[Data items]
────────────────

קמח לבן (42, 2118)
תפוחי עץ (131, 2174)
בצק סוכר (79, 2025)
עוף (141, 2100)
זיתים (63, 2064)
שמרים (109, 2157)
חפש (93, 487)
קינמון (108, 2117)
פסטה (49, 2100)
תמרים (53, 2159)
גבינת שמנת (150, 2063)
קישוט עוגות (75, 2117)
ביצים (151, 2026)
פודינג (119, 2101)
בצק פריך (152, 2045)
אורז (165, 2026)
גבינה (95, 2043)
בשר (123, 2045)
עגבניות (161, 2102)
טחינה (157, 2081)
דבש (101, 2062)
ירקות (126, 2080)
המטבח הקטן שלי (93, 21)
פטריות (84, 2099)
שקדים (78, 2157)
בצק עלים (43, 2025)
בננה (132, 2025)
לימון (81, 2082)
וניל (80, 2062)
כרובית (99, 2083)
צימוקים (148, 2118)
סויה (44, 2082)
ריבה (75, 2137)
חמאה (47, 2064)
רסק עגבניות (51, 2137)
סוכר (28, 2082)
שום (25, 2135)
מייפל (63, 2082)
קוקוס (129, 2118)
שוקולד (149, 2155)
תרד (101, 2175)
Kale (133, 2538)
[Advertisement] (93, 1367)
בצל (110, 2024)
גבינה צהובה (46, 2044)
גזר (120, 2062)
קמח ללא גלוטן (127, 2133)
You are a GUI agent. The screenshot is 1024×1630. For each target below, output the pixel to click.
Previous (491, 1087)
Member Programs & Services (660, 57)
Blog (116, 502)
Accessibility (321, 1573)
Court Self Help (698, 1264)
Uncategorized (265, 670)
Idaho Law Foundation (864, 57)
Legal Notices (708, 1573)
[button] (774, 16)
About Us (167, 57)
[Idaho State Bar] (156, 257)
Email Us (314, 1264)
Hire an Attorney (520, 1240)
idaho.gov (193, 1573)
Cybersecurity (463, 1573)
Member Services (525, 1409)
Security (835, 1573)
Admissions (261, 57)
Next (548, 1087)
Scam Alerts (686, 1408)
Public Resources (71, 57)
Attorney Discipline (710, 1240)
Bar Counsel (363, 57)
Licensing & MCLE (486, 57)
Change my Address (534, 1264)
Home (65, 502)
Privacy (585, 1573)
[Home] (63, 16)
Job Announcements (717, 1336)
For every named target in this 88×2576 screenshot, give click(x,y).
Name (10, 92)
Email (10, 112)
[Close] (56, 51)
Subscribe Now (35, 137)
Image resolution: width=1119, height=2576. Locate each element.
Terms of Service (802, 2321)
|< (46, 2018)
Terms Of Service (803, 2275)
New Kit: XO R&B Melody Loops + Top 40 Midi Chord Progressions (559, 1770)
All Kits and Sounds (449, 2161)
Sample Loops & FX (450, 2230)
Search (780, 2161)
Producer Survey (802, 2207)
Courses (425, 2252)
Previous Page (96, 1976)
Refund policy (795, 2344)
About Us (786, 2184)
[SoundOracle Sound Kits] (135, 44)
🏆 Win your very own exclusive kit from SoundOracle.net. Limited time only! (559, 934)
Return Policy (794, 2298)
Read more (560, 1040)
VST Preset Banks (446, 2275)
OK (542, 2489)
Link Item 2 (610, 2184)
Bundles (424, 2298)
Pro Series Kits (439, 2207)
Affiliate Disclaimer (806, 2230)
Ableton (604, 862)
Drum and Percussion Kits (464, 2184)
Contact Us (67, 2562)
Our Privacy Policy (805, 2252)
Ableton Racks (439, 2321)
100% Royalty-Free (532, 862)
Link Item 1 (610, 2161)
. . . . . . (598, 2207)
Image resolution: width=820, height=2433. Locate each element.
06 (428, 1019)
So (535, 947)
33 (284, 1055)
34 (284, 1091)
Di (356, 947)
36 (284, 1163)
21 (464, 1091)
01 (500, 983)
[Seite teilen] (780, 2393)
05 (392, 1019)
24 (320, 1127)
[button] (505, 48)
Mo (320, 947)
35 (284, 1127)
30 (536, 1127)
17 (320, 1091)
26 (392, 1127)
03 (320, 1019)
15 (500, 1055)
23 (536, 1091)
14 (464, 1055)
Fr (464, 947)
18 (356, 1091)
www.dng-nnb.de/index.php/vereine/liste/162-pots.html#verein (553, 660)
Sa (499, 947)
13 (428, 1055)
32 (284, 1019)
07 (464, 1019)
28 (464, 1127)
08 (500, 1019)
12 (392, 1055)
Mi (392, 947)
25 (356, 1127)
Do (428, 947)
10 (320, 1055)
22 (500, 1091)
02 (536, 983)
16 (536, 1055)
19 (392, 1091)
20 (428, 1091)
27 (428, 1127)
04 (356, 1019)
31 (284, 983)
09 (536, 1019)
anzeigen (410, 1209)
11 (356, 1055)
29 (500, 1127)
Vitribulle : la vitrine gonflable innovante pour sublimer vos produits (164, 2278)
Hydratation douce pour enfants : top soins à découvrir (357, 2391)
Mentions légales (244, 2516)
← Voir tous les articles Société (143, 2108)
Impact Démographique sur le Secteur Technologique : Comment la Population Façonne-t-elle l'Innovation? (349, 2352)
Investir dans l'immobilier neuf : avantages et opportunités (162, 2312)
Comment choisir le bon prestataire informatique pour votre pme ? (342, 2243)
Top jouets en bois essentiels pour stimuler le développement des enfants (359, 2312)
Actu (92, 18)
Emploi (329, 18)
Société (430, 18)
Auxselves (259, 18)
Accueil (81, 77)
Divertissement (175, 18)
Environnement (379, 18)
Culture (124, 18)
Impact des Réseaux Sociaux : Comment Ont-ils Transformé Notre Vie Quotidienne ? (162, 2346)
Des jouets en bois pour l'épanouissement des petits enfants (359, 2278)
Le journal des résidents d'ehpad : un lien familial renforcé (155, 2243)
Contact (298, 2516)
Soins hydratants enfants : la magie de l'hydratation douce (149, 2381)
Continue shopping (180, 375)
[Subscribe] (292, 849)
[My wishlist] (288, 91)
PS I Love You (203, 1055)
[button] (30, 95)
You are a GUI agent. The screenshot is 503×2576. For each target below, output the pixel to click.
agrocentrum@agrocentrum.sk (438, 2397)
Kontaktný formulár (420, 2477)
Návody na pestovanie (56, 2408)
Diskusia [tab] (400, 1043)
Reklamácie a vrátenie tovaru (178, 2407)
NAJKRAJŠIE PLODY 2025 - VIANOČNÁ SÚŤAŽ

────────────────

▸ REQUIRED ACTION
Give back the entries above exactly as they are, from their first line through the line that contains "פטריות (84, 2099)", both included, with nothing else.

▸ TASK ANSWER
קמח לבן (42, 2118)
תפוחי עץ (131, 2174)
בצק סוכר (79, 2025)
עוף (141, 2100)
זיתים (63, 2064)
שמרים (109, 2157)
חפש (93, 487)
קינמון (108, 2117)
פסטה (49, 2100)
תמרים (53, 2159)
גבינת שמנת (150, 2063)
קישוט עוגות (75, 2117)
ביצים (151, 2026)
פודינג (119, 2101)
בצק פריך (152, 2045)
אורז (165, 2026)
גבינה (95, 2043)
בשר (123, 2045)
עגבניות (161, 2102)
טחינה (157, 2081)
דבש (101, 2062)
ירקות (126, 2080)
המטבח הקטן שלי (93, 21)
פטריות (84, 2099)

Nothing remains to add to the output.